Alexander – who has been developing affordable, market-rate and mixed-income housing in Western New York, Baltimore, Philadelphia and Washington, D.C., since 1976 – said his project is a major investment and catalyst on the East Side.

“I’ve always had a desire to see something better happen on Buffalo’s East Side, even when I got back to Buffalo,” said Alexander, a veteran city planner who is also founder and head of his namesake housing development firm. “The Buffalo Forge property was vacant for so long, and was clearly something that nobody wanted to work on, because of the brownfield situation. I saw that as an opportunity.”

Yet even he – as well as other observers – admit to being surprised by the extent of fresh interest and activity that the Broadway area is now receiving, especially further from downtown.

“I’ve had a lot of calls by others, saying why did you do this project, and I think there’s an opportunity to capitalize on what you’ve done,” Alexander said. “As a planner, I really can’t attribute it to any well thought-out, creative, structural strategy. It’s just opportunities that developers and the private sector are taking advantage of because they’re there.”

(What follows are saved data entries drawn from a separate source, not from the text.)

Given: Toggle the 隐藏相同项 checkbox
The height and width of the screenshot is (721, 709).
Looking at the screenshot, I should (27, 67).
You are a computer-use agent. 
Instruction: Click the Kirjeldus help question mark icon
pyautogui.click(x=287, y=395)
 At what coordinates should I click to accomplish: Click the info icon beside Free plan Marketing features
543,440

It’s particularly ironic, he said, considering that the city “focused so much energy and attention” for decades to make something happen on the East Side, but to no avail.

“It’s funny,” he said. “Now, it’s happening almost in spite of itself, and there was no grand plan, no grand strategy. It’s counterintuitive.”

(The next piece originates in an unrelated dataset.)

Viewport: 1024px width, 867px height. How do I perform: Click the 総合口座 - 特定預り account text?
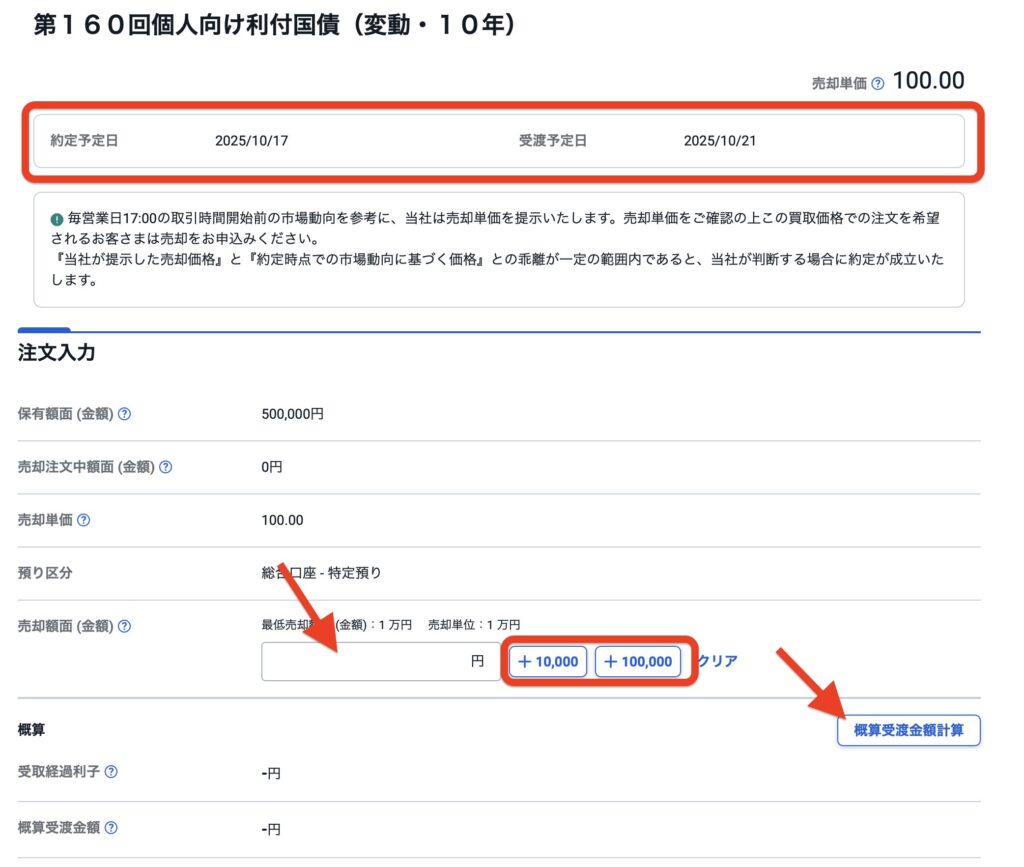(x=321, y=573)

Roger Trettel, a businessman who focuses on smaller redevelopment projects in or near the downtown core, was one of the first to tackle Broadway, with his Buehl Block project at 36 Broadway in 2005.

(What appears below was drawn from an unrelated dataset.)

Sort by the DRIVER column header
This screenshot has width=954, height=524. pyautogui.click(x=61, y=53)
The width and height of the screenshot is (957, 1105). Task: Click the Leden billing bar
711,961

He said his broker at the time was floored when Trettel said he planned to renovate the building instead of just tearing it down for parking.

“His jaw hit the ground,” Trettel said. “He thought I was truly nuts.”

Trettel has since renovated 285, 290, 291 and 301 Ellicott, at the Broadway intersection, and then rounded out the block with 50 Broadway – a more recent project that now has arts group Studio Hue on the first two floors.

He’s also a partner with Steve Carmina in the $5.2 million Nash Lofts project at Broadway and Michigan, as well with Cedarland Development Group on 642 Broadway, a “more speculative acquisition” of a 22,968-square-foot flex industrial building located across from St. Ann’s Catholic Church.

“I think what is driving the lower Broadway development is just a natural expansion from the Central Business District and is associated with all the projects that have developed organically up and down the Ellicott Street corridor,” said Trettel. But he said he is “frankly not sure what all is driving the mid-Broadway redevelopment.”

One thing spurring interest is the availability of “relatively cheap properties” and vacant land, the availability of brownfield and historic tax credits, and the incentives and demand for affordable housing, as potential drivers.

Yet, he added, “I am surprised how relatively quickly it has happened.”

Cedarland, owned by Dr. Fadi Dagher, also owns the former Sattler’s and Kmart department store building on 5 acres at 998 Broadway and the former Eckhardt building at 950 Broadway. The developer and the nonprofit organization Designing to Live Sustainably, which hosted its Yimby Festival at 998 Broadway, launched a design competition in July for proposals to redo the Kmart, and Dagher said they are close to finalizing options for all three buildings.

“We have been working hard to bring more interests and businesses to this area,” he said. “It looks like we are moving in the right direction.”